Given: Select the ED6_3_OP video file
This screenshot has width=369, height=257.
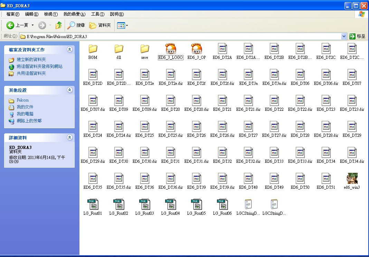Looking at the screenshot, I should [x=196, y=49].
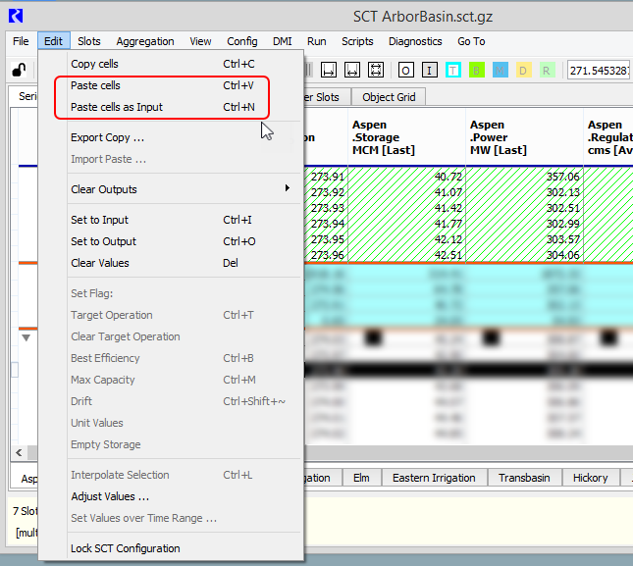Image resolution: width=633 pixels, height=566 pixels.
Task: Click the lock icon in the toolbar
Action: pyautogui.click(x=18, y=70)
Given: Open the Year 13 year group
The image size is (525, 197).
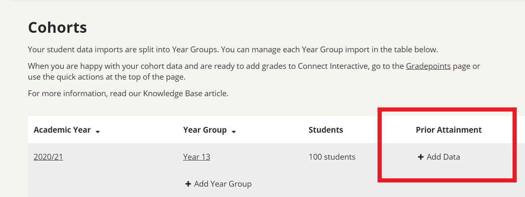Looking at the screenshot, I should pos(196,157).
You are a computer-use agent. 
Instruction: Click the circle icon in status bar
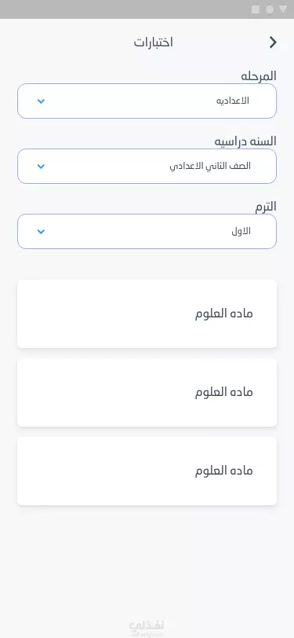tap(270, 9)
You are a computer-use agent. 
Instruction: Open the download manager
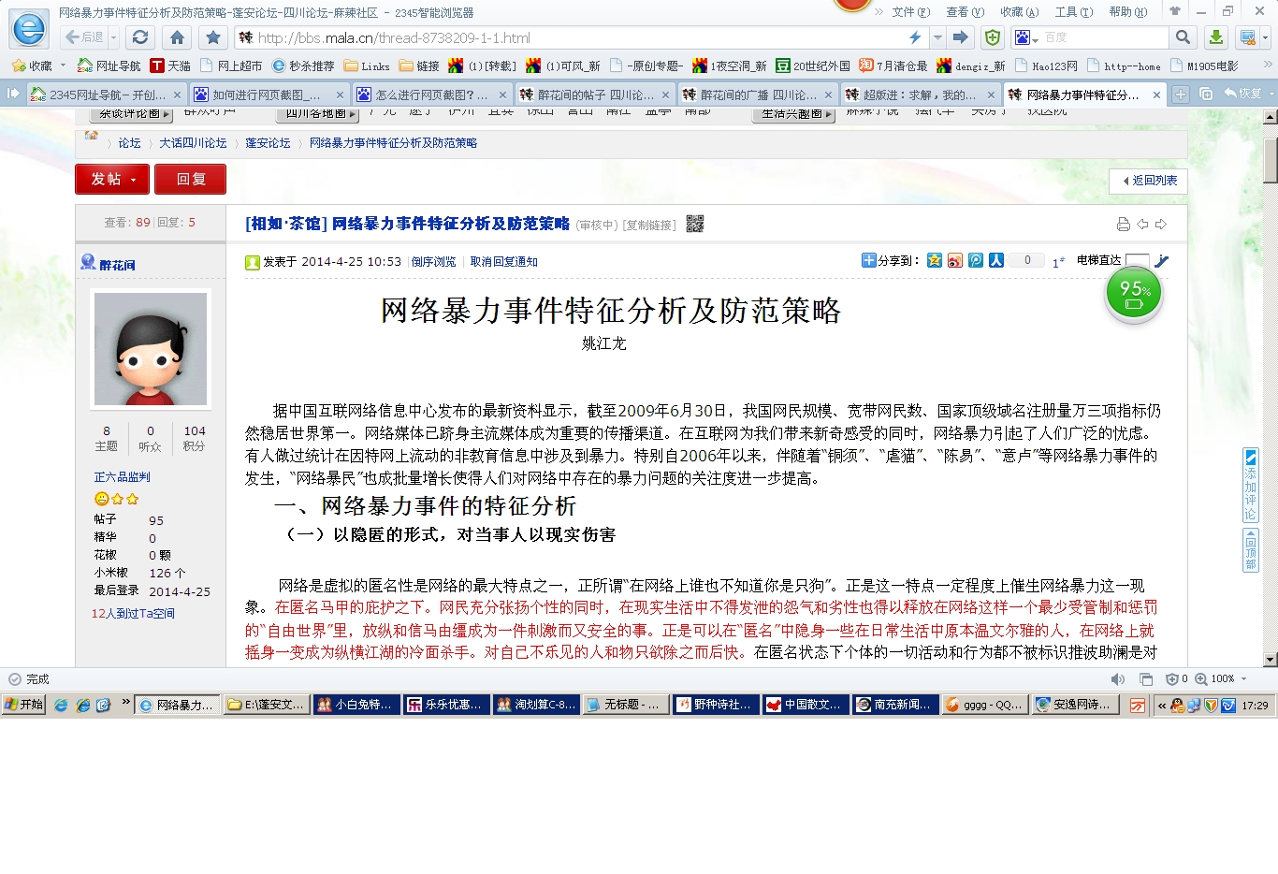click(x=1214, y=38)
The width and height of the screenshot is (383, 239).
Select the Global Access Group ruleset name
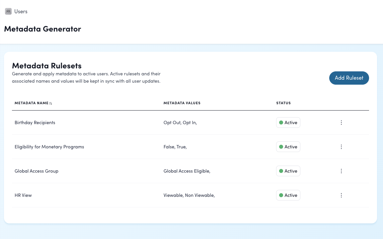tap(37, 171)
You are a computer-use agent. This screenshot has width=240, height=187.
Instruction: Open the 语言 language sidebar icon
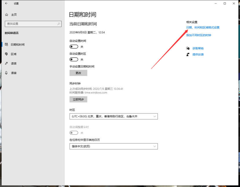coord(6,63)
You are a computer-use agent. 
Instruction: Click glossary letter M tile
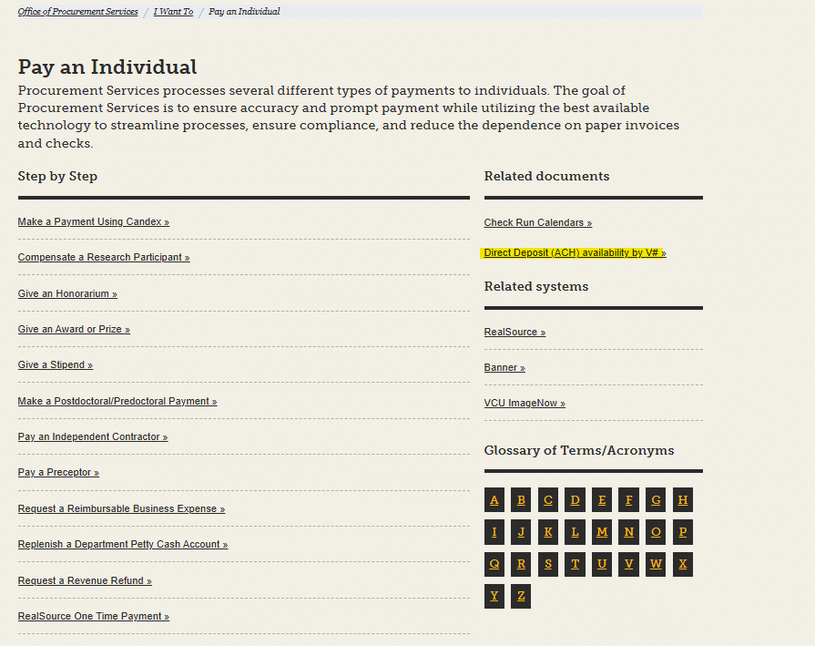(x=602, y=532)
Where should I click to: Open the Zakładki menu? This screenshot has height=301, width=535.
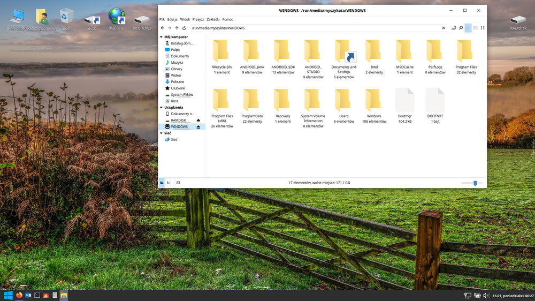click(213, 19)
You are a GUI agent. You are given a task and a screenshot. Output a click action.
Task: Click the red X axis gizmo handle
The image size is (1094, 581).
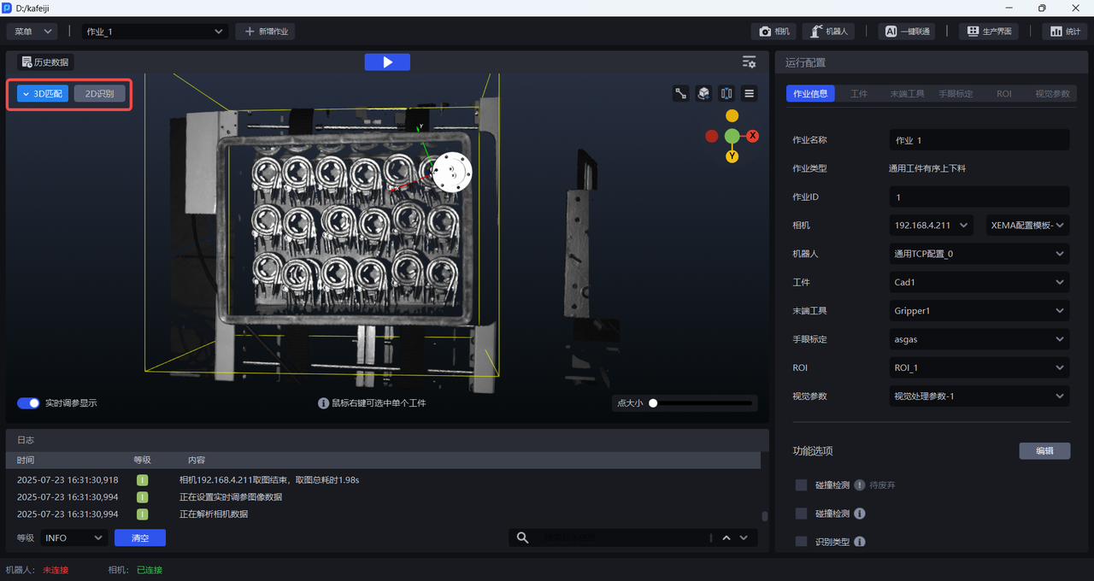click(753, 136)
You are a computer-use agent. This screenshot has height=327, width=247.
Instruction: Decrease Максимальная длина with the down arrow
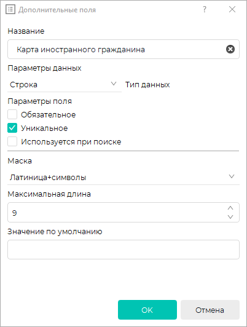pyautogui.click(x=230, y=217)
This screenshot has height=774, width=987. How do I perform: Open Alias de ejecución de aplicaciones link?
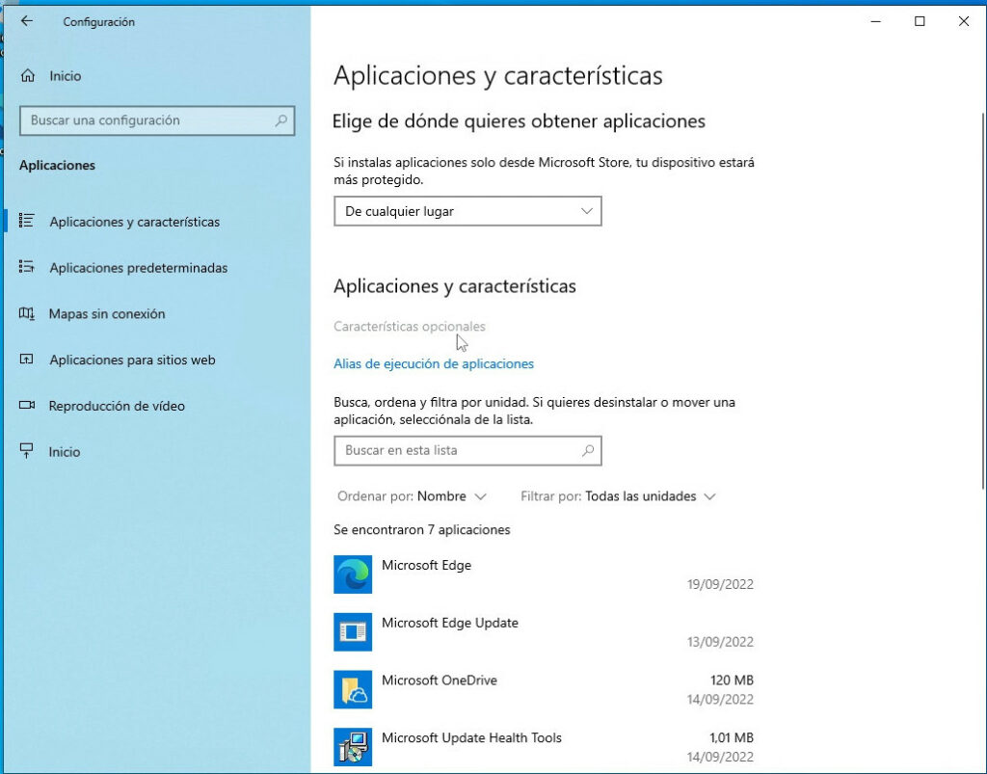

========================

» **WORK REQUIRED**
Above are the records; please give again, exactly and in full, only the lines that run from the line with "Given: Open the Year 13 year group" through the line with "has width=240, height=187.", with no pictures.

» **RESULT FOR THIS EXERCISE**
Given: Open the Year 13 year group
The image size is (525, 197).
Looking at the screenshot, I should pos(196,157).
You are a computer-use agent. 
Instruction: Click the circle icon in status bar
tap(270, 9)
You are a computer-use agent. 
Instruction: Open the download manager
click(x=1214, y=38)
The width and height of the screenshot is (383, 239).
Select the Global Access Group ruleset name
tap(37, 171)
You are a computer-use agent. This screenshot has width=240, height=187.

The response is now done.